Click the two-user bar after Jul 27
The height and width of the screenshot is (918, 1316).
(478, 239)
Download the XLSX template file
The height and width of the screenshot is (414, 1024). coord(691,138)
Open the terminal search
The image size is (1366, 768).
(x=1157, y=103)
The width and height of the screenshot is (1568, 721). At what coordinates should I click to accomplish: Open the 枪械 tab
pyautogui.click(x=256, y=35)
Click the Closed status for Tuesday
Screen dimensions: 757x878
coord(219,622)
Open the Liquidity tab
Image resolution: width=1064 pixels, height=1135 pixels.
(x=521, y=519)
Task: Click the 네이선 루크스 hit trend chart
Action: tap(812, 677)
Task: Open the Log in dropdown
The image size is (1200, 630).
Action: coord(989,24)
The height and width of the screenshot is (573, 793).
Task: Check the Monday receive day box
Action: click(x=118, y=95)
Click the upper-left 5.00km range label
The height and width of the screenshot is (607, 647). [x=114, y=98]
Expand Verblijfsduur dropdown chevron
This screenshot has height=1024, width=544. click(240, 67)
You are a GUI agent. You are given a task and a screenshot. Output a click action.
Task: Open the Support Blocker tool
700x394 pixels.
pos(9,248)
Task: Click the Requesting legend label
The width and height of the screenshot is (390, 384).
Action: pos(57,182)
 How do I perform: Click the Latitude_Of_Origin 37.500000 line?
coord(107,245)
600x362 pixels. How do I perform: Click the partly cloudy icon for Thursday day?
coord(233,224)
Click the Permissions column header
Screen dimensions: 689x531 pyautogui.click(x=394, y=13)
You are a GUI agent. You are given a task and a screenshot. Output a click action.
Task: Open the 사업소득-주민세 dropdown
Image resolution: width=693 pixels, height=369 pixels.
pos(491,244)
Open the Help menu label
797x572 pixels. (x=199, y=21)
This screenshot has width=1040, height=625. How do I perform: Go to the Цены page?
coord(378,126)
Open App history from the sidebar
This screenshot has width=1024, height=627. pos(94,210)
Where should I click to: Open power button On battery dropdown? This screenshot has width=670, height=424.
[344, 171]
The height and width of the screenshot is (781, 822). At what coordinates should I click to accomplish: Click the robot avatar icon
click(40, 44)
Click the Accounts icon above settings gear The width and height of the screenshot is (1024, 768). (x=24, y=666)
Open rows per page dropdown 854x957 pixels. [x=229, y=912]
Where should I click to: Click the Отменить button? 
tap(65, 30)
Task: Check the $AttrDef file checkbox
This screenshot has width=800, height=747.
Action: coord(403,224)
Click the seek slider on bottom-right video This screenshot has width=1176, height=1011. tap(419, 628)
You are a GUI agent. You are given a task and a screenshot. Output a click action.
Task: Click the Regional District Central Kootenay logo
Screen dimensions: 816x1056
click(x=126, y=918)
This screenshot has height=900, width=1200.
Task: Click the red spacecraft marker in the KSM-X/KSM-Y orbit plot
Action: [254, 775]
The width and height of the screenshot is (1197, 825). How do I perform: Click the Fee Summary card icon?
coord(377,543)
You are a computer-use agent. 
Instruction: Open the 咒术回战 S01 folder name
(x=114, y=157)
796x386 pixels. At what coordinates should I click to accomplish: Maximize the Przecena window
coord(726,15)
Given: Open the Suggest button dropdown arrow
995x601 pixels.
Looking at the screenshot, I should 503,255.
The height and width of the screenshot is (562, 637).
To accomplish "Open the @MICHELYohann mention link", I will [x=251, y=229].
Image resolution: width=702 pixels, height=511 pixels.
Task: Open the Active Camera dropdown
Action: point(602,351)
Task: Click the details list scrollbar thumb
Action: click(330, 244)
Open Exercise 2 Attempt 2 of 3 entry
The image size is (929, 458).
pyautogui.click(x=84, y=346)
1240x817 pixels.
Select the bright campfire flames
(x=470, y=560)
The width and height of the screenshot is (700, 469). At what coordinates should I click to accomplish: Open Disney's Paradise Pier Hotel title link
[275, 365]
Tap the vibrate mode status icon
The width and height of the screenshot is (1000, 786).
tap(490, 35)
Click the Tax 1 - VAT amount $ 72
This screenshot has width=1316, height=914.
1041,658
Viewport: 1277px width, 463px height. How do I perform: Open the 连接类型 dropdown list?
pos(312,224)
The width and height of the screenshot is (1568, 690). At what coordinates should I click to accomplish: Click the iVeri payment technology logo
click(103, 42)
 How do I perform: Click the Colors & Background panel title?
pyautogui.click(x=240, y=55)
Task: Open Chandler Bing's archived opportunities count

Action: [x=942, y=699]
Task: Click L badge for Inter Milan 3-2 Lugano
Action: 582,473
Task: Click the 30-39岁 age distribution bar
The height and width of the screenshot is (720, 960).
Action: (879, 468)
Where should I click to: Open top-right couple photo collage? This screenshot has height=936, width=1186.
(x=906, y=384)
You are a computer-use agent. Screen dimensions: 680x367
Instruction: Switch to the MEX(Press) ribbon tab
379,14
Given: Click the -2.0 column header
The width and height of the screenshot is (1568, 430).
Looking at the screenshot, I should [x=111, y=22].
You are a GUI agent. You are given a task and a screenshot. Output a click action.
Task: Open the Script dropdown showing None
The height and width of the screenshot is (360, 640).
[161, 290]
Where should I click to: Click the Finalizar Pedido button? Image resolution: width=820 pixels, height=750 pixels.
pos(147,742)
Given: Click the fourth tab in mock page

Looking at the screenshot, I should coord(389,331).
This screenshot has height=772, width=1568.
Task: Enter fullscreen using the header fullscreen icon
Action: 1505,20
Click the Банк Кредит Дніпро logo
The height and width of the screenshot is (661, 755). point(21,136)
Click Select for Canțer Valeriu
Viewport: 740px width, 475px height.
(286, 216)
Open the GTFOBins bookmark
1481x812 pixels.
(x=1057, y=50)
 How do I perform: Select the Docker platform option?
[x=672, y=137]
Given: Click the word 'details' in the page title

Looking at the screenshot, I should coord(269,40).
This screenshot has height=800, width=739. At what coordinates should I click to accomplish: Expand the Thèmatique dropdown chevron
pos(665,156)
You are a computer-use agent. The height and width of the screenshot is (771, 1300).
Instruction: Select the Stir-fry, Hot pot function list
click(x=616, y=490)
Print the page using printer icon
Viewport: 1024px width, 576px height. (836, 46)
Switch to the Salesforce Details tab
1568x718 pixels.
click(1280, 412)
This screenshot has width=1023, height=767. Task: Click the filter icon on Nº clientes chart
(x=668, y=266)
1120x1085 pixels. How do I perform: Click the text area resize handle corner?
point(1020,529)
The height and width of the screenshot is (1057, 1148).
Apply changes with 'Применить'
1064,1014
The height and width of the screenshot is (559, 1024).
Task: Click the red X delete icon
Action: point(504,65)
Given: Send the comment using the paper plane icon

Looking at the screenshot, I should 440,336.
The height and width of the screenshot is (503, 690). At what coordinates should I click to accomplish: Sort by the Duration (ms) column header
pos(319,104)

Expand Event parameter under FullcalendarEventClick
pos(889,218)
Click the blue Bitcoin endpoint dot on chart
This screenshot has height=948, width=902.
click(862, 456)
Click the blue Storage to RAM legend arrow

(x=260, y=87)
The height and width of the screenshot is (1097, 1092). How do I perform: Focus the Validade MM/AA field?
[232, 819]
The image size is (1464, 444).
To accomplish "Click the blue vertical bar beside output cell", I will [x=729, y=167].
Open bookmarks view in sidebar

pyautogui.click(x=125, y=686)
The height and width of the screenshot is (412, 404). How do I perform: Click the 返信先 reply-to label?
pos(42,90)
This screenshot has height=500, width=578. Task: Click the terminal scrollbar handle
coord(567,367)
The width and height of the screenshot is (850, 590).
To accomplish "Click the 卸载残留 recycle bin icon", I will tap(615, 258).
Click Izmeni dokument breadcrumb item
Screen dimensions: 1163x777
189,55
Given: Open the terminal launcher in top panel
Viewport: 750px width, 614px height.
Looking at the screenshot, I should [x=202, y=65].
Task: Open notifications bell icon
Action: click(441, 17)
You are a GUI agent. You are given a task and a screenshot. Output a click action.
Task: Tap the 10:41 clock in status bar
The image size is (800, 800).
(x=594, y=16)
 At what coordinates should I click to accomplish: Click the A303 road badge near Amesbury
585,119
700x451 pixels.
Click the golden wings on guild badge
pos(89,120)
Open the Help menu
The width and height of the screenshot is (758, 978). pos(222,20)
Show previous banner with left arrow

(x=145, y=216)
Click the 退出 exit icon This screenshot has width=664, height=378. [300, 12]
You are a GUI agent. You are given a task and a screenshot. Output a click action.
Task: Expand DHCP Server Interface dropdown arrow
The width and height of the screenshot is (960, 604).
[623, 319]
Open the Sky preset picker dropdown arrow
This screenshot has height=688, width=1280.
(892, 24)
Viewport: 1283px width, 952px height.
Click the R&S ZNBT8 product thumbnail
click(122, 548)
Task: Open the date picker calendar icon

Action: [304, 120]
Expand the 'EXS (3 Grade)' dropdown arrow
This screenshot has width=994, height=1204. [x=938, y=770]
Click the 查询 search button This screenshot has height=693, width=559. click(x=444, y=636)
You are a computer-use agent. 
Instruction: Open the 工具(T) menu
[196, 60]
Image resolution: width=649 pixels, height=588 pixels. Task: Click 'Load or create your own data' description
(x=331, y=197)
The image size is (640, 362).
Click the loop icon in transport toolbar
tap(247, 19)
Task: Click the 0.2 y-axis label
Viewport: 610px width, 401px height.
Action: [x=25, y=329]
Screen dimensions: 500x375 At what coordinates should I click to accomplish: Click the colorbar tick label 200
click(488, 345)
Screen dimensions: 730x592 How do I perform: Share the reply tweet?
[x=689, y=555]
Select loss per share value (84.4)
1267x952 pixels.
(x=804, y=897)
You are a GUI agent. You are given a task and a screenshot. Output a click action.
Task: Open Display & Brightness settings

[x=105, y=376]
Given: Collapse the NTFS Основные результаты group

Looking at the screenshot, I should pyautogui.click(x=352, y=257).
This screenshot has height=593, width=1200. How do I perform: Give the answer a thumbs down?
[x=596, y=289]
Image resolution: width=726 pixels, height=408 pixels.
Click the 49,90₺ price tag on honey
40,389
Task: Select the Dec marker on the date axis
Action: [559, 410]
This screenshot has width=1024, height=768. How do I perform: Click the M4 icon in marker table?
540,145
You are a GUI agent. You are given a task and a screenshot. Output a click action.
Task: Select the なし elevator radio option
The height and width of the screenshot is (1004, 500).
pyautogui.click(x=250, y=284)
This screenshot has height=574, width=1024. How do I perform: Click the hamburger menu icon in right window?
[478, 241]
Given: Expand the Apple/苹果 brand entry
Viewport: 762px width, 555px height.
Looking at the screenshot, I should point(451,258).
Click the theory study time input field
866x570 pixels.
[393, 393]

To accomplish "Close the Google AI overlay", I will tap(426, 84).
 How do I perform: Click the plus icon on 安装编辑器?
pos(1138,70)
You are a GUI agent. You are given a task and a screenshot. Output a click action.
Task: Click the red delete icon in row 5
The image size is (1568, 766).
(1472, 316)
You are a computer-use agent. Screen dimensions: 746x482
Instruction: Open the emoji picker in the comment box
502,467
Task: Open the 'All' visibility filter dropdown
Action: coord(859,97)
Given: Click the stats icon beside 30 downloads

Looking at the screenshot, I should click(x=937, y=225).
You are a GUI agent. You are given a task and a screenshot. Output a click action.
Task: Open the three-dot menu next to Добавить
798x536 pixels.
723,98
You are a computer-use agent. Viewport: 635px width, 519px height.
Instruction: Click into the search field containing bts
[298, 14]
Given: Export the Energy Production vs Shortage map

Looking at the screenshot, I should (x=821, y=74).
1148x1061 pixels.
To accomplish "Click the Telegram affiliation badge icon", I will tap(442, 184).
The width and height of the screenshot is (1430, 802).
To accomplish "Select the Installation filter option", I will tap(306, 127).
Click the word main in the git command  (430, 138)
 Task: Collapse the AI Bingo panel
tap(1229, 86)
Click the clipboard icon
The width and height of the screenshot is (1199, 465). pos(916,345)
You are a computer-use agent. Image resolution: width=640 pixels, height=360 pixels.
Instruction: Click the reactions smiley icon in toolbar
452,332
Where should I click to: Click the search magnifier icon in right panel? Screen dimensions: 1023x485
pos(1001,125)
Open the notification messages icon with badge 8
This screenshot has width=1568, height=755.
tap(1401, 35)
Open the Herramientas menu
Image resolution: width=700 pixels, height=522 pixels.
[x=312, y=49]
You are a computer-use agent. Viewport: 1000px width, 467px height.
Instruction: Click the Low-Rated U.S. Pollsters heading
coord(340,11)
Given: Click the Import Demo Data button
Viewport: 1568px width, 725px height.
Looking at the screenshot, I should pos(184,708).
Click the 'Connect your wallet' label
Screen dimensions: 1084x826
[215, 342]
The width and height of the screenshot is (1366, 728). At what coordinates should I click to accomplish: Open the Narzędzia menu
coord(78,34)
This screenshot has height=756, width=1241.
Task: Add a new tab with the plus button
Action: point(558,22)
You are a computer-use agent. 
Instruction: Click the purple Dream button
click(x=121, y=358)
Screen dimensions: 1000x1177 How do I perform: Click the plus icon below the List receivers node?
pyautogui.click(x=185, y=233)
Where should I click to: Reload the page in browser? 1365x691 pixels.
● ● ● ● ●
TASK DIRECTIONS »
Set the material down exactly as written, starting at its first line. The line containing "Click the Closed status for Tuesday" is the last one to include.

REPLY TO THE TASK »
Click the two-user bar after Jul 27
The height and width of the screenshot is (918, 1316).
(478, 239)
Download the XLSX template file
The height and width of the screenshot is (414, 1024). coord(691,138)
Open the terminal search
The image size is (1366, 768).
(x=1157, y=103)
The width and height of the screenshot is (1568, 721). At what coordinates should I click to accomplish: Open the 枪械 tab
pyautogui.click(x=256, y=35)
Click the Closed status for Tuesday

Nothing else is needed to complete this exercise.